[Bug rtl-optimization/118623] [12/13/14/15 regression] Miscompile with -O2/3 and -O0/1 since r12-7751-g919fbffef07555
https://gcc.gnu.org/bugzilla/show_bug.cgi?id=118623
--- Comment #18 from GCC Commits ---
The master branch has been updated by Jakub Jelinek :
https://gcc.gnu.org/g:92142019b6cd0cf1fe483203cf3ec451a9848a42
commit r15-7454-g92142019b6cd0cf1fe483203cf3ec451a9848a42
Author: Jakub Jelinek
Date: Mon Feb 10 10:40:22 2025 +0100
i386: Change RTL representation of bt[lq] [PR118623]
The following testcase is miscompiled because of RTL represententation
of bt{l,q} insn followed by e.g. j{c,nc} being misleading to what it
actually does.
Let's look e.g. at
(define_insn_and_split "*jcc_bt"
[(set (pc)
(if_then_else (match_operator 0 "bt_comparison_operator"
[(zero_extract:SWI48
(match_operand:SWI48 1 "nonimmediate_operand")
(const_int 1)
(match_operand:QI 2 "nonmemory_operand"))
(const_int 0)])
(label_ref (match_operand 3))
(pc)))
(clobber (reg:CC FLAGS_REG))]
"(TARGET_USE_BT || optimize_function_for_size_p (cfun))
&& (CONST_INT_P (operands[2])
? (INTVAL (operands[2]) < GET_MODE_BITSIZE (mode)
&& INTVAL (operands[2])
>= (optimize_function_for_size_p (cfun) ? 8 : 32))
: !memory_operand (operands[1], mode))
&& ix86_pre_reload_split ()"
"#"
"&& 1"
[(set (reg:CCC FLAGS_REG)
(compare:CCC
(zero_extract:SWI48
(match_dup 1)
(const_int 1)
(match_dup 2))
(const_int 0)))
(set (pc)
(if_then_else (match_op_dup 0 [(reg:CCC FLAGS_REG) (const_int 0)])
(label_ref (match_dup 3))
(pc)))]
{
operands[0] = shallow_copy_rtx (operands[0]);
PUT_CODE (operands[0], reverse_condition (GET_CODE (operands[0])));
})
The define_insn part in RTL describes exactly what it does,
jumps to op3 if bit op2 in op1 is set (for op0 NE) or not set (for op0 EQ).
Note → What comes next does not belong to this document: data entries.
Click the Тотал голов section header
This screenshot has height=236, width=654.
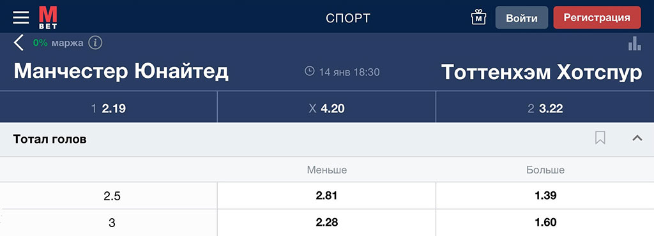[327, 140]
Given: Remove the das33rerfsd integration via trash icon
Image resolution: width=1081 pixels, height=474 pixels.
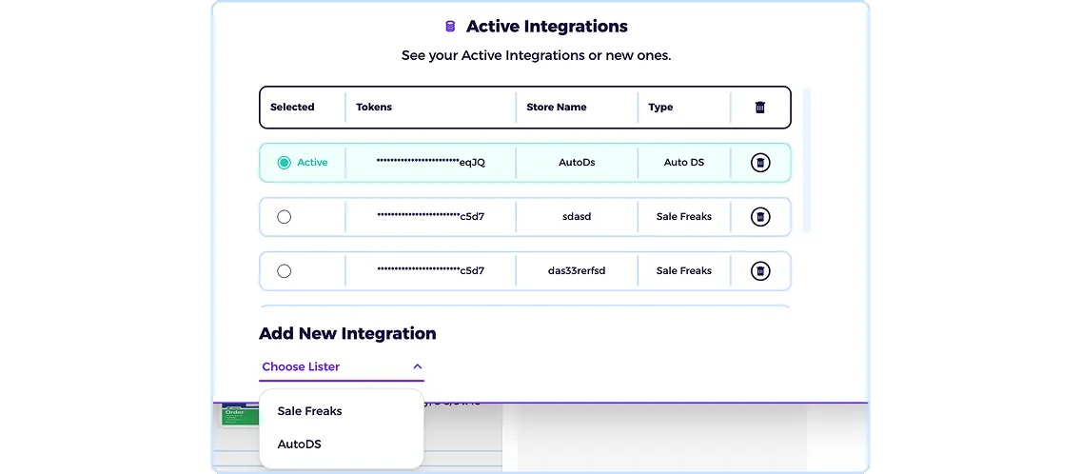Looking at the screenshot, I should (759, 271).
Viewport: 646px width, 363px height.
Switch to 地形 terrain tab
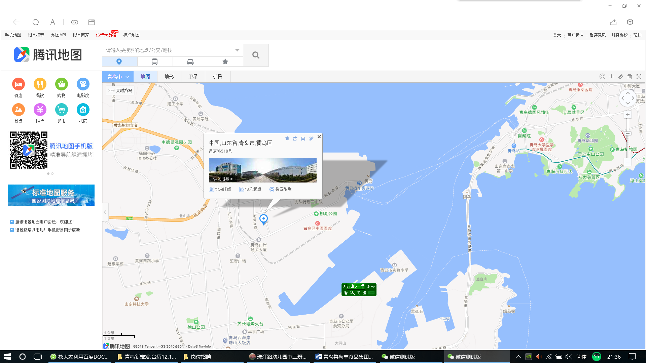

The problem is with what it splits into.
put_condition_code %C1 for CCCmode comparisons emits c for EQ and LTU,
nc for NE and GEU and ICEs otherwise.
CCCmode is used mainly for carry out of add/adc, borrow out of sub/sbb,
in those cases e.g. for add we have
(set (reg:CCC flags) (compare:CCC (plus:M x y) x))
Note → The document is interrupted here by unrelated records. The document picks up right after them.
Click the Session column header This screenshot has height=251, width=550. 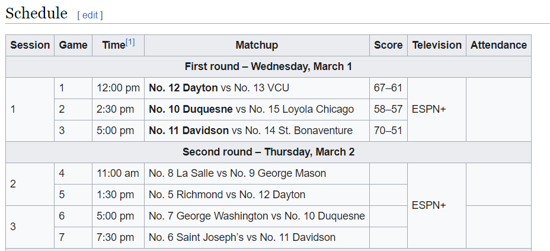[30, 45]
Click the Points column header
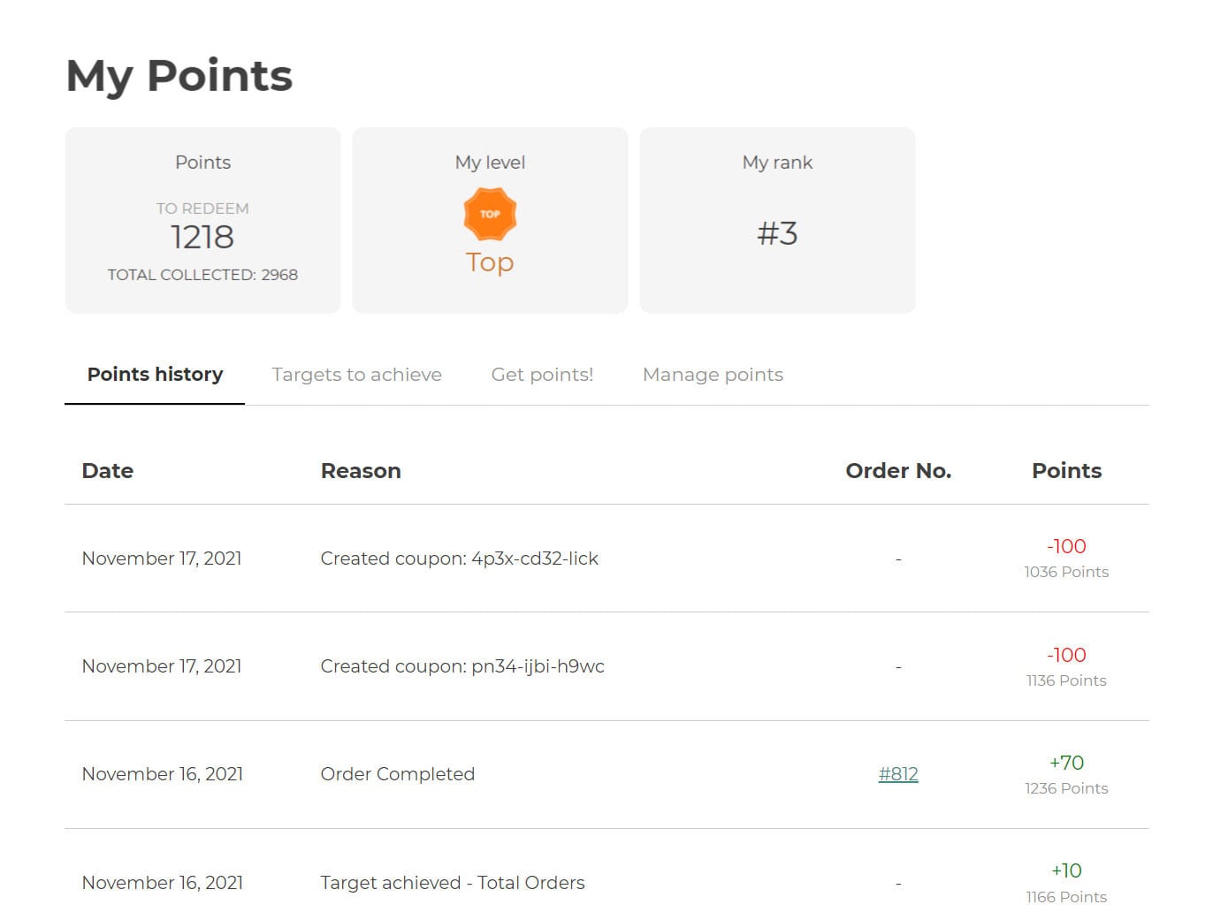The width and height of the screenshot is (1213, 912). 1066,471
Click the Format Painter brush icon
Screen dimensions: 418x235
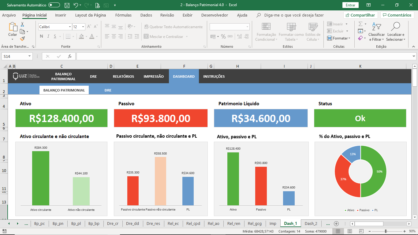click(x=22, y=39)
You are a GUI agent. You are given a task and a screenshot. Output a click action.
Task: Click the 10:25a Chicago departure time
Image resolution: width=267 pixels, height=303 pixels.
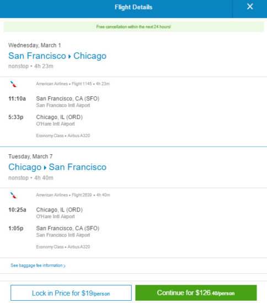(x=17, y=210)
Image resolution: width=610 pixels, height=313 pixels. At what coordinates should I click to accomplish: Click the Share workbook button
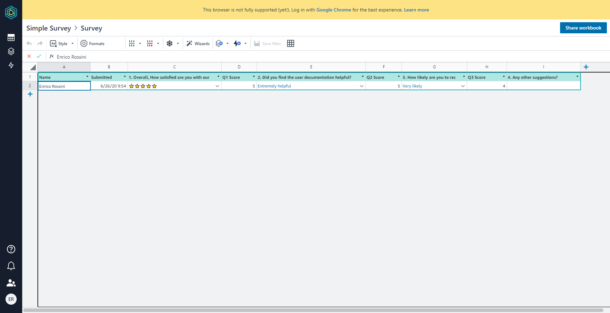(x=583, y=28)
and use (ltu (reg:CCC flags) (const_int 0)) for carry set and
(geu (reg:CCC flags) (const_int 0)) for carry not set. These cases
model in RTL what is actually happening, compare in infinite precision
x from the result of finite precision addition in M mode and if it is
less than unsigned (i.e. overflow happened), carry is set.
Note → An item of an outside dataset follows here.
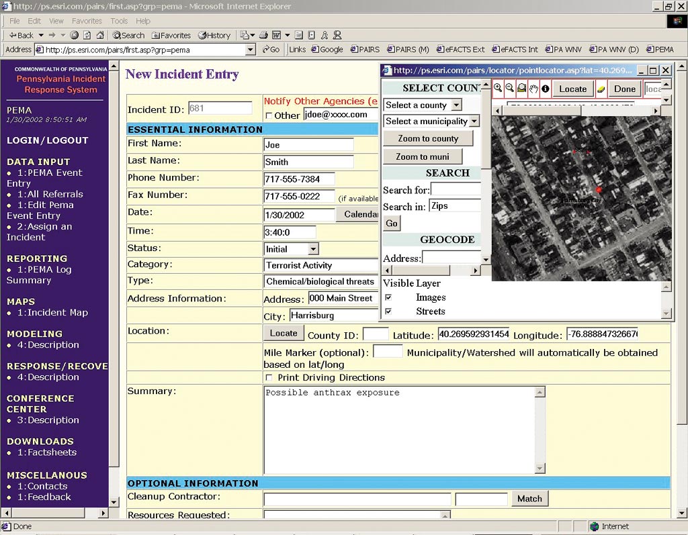688x535 pixels.
Task: Expand the Status dropdown
Action: [x=313, y=249]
Another use of CCCmode is in UNSPEC_* patterns, those are used with
(eq (reg:CCC flags) (const_int 0)) for carry set and ne for unset,
given the UNSPEC no big deal, the middle-end doesn't know what means
set or unset.
But for the bt{l,q}; j{c,nc} case the above splits it into
(set (reg:CCC flags) (compare:CCC (zero_extract) (const_int 0)))
for bt and
(set (pc) (if_then_else (eq (reg:CCC flags) (const_int 0)) (label_ref)
(pc)))
for the bit set case (so that the jump expands to jc) and ne for
the bit not set case (so that the jump expands to jnc).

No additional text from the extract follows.